In our minds, though, Maria’s experience with classical education has revealed something deeper about our embodied personhood, an aspect of it upon which all others may ultimately be predicated. At least as my wife and I have witnessed it, children with Down syndrome incline more strongly toward bodiliness than other children do. When it comes to maturation and sociability this has its downsides; in fact, to those unaccustomed to it, this inclination may be off-putting when it manifests itself. This is why the ennobling of Maria in and through her body has proved so crucial, and we imagine this could be true of other children with Down syndrome. Now, the positive side to Maria’s inclination toward bodiliness is that she lives in her body very instinctively and naturally. In so doing, she expresses something profoundly true about the human body—namely that it exists as “the substratum of the communion of persons,” as John Paul II asserts. Maria deploys her body to bring people together, closer to her and closer to each other. Maria has taught us, powerfully at times, that the deepest potentiality of the body lies in the underlying, ever-present opportunity for soul to encounter and affirm soul.
The ennobling that Maria experiences through classical education enables her to tap into this potentiality more purposefully, and thus to align her body in a more dignified manner with the affectionate—and often humorous—intentions of her blossoming soul.

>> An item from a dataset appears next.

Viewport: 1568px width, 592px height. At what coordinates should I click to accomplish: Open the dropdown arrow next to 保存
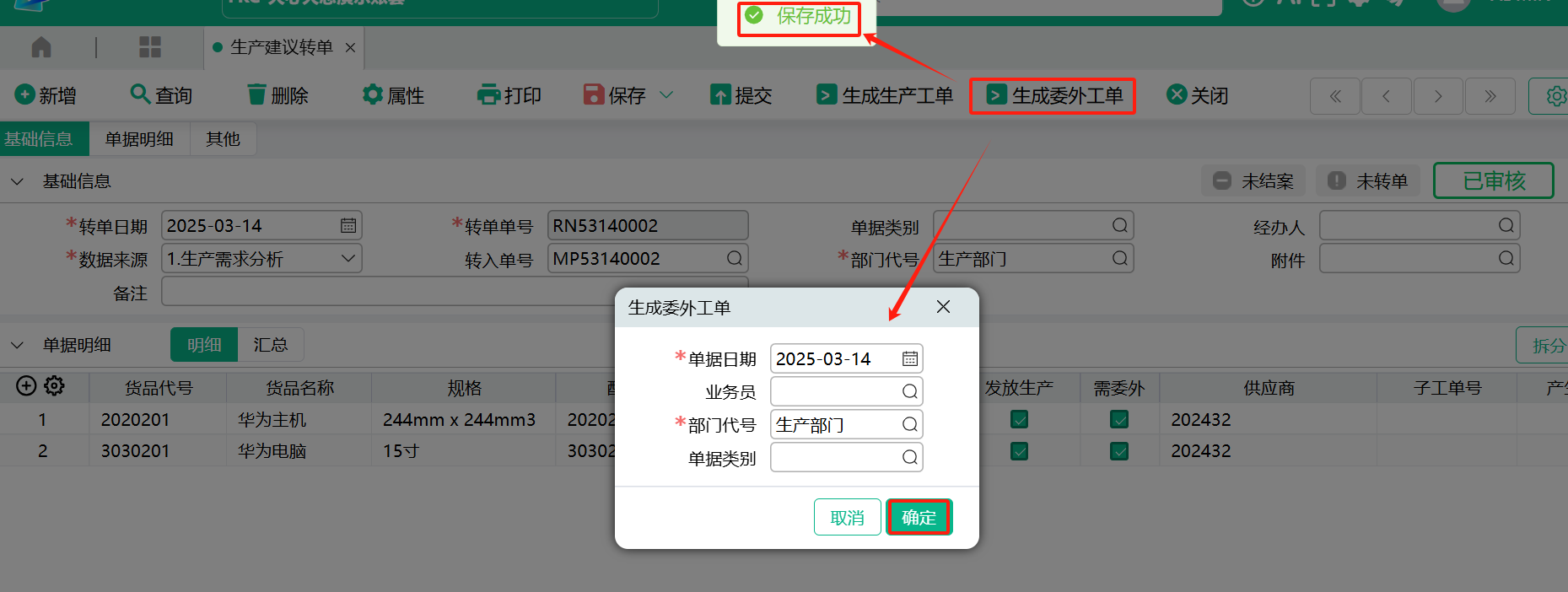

By presuming the body’s essential character and its indispensability as an instrument of higher activities, classical education contains within itself a key anthropological truth: Our bodies are made for the sake of each other, made to tie us together physically, emotionally, intellectually, and spiritually, made to draw us toward communion with one another in truth and goodness.

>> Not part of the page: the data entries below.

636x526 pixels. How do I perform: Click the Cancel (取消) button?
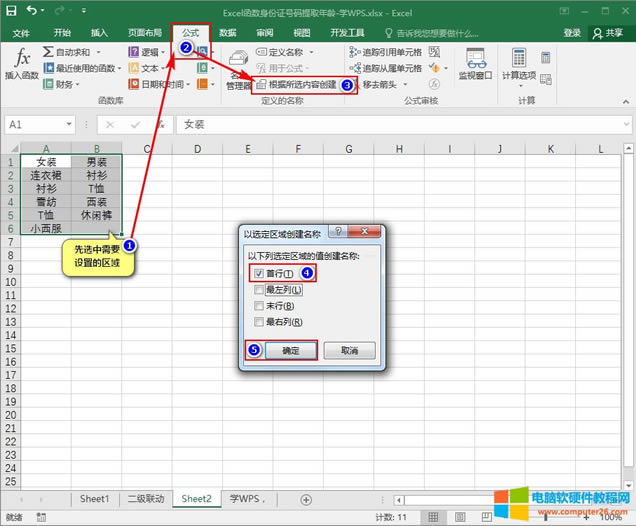[349, 351]
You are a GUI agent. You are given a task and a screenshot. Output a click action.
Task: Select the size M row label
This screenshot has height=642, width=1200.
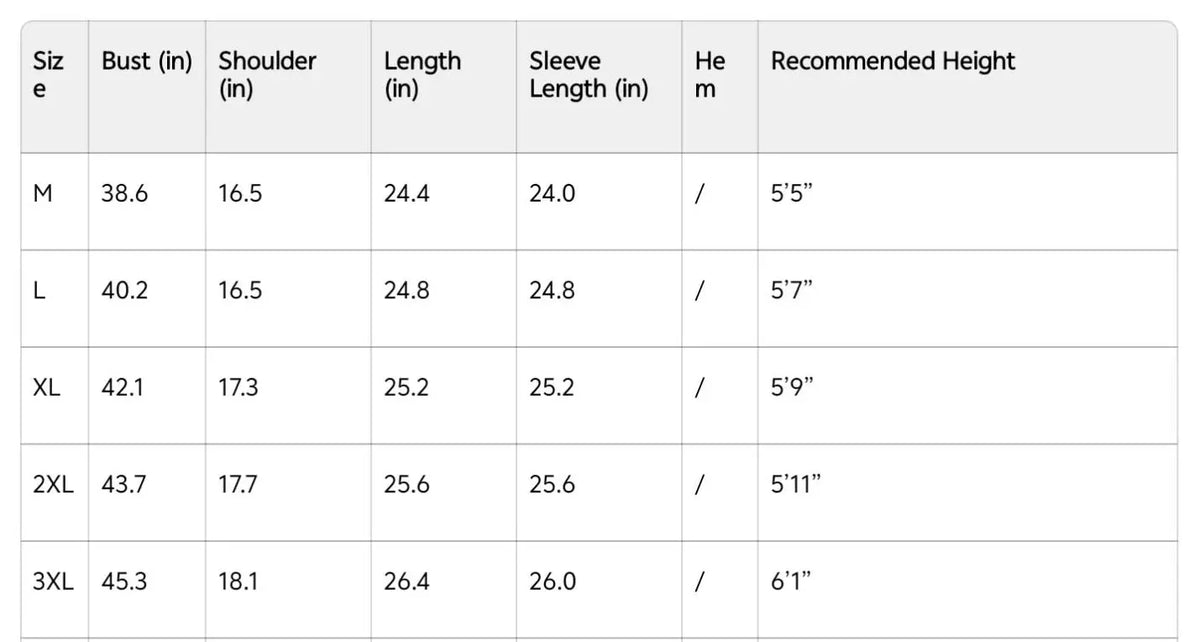point(42,194)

My wife and I still have much to learn about Maria and the importance of her participation in classical education. What we’ve learned thus far, though, are essential truths about the bodily personhood of human beings. Indeed, in light of the technocratic and even Manichaean attitudes toward the body in which our culture is steeped, such truths ought perhaps to be highlighted and explicated as we continue to reap the fruits of the tradition of classical education.